Potentially, these may have been produced by early supernovae explosions or Wolf-Rayet stars: very hot stars that tend to live fast and die young, giving enough time for generations of stars to have distributed carbon-rich grains into the surrounding cosmic dust in under a billion years.

Distant galaxies appear as dust grains scattered against a dark backdrop. This image highlights the location of the galaxy JADES-GS-z6, where the observation of carbon-rich dust grains was made. JADES-GS-z6 is located in a portion of an area of the sky known as GOODS-South, which was observed as part of the JWST Advanced Deep Extragalactic Survey (JADES). or JADES. Credit: ESA/Webb, NASA, ESA, CSA, B. Robertson (UC Santa Cruz), B. Johnson (Center for Astrophysics, Harvard & Smithsonian), S. Tacchella (University of Cambridge, M. Rieke (Univ. of Arizona), D. Eisenstein (Center for Astrophysics, Harvard & Smithsonian), A. Pagan (STScI).

 

Co-author Dr Aayush Saxena (Department of Physics, University of Oxford) added: ‘The formation processes of interstellar dust are uncertain, but it is generally believed that supernovae (exploding stars) and evolved stars play a major role in the dust production. These unique observations, however, point towards a much quicker dust production channel, perhaps related to stellar winds in very young and massive stars. This might alleviate the tension among observations of dust in the very early Universe and dust production timescales.’

According to the researchers, further investigations into this observation will likely yield valuable new insights into the evolution of stars and galaxies during the first billion years of cosmic time. Co-author Dr Jacopo Chevallard (Department of Physics, University of Oxford) said: ‘Interstellar dust plays a major role in several astrophysical processes: dust grains provide the surface on which the complex chemical reactions necessary to form organic molecules take place; dust grains also form the basic building blocks of proto-planetary disks, from which planets form. Characterising the origin and properties of dust at these very early times has therefore major implications for our understanding of organic chemistry and planet formation in the early Universe.’

The James Webb Space Telescope’s gold mirror is made up of hexagonal sections joined together. It is suspended in a large warehouse, with several people in the foreground, demonstrating the large size of the mirror. The James Webb Space Telescope’s 18-segmented gold mirror at NASA’s Goddard Space Flight Center in Greenbelt, Maryland. The mirror was specially designed to capture infrared light from the first galaxies that formed in the early universe. Image credit: NASA/Desiree Stover.

The study was made possible due to JWST’s near-infrared spectrograph (NIRSpec) instrument, which was contributed by the European Space Agency. NIRSpec has unprecedented sensitivity of near-infrared light, enabling large-scale spectroscopic surveys of up to almost 200 astronomical objects simultaneously. The instrument’s science team is based across six leading European universities, including the University of Oxford.

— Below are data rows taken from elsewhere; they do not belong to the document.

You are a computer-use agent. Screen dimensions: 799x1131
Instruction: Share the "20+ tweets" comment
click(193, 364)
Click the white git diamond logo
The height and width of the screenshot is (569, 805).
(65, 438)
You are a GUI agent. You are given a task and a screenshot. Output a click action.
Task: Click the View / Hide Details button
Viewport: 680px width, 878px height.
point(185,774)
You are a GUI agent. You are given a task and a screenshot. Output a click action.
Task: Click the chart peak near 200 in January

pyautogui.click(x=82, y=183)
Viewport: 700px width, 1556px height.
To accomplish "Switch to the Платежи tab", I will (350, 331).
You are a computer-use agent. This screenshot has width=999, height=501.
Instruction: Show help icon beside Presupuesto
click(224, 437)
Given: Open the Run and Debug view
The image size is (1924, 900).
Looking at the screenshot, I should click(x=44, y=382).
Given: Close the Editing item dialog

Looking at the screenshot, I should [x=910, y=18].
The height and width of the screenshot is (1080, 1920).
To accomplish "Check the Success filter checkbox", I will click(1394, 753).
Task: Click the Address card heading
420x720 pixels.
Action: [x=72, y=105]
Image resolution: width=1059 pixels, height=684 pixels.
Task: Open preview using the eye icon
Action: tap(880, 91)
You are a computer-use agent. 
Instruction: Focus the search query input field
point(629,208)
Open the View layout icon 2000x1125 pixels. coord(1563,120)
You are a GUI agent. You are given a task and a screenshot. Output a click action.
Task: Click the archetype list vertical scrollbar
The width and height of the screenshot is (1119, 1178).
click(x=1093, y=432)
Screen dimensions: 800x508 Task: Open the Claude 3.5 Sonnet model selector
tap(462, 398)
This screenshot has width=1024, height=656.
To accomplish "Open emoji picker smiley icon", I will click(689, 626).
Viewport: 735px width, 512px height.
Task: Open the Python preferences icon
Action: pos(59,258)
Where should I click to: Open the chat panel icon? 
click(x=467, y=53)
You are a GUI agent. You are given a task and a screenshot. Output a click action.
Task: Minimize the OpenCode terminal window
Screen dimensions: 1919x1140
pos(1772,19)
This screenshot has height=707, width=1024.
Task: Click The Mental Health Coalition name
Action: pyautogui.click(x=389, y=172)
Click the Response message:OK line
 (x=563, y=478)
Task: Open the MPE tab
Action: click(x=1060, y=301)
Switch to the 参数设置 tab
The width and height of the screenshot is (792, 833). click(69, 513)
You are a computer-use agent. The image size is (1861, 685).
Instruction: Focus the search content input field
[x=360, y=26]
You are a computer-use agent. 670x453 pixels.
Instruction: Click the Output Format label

These observations were made as part of the JWST Advanced Deep Extragalactic Survey (JADES), which devoted about 32 days of telescope time to uncovering and characterising faint, distant galaxies. This programme has facilitated the discovery of hundreds of galaxies that existed when the Universe was less than 600 million years old, including some of the farthest galaxies known to date. The Oxford astronomers were responsible for determining which distant galaxies to take spectra of using the NIRSpec instrument, and led the survey paper presenting all the galaxies observed in the deepest, most sensitive part of the JADES survey.

Co-author Dr Alex Cameron (Department of Physics, University of Oxford), said: ‘This is a really nice example of the power of this new instrument and the JADES survey, where suddenly we can probe distant galaxies in ways that simply weren’t possible before.’

The study ‘Carbonaceous dust grains seen in the first billion years of cosmic time’ has been published today in Nature.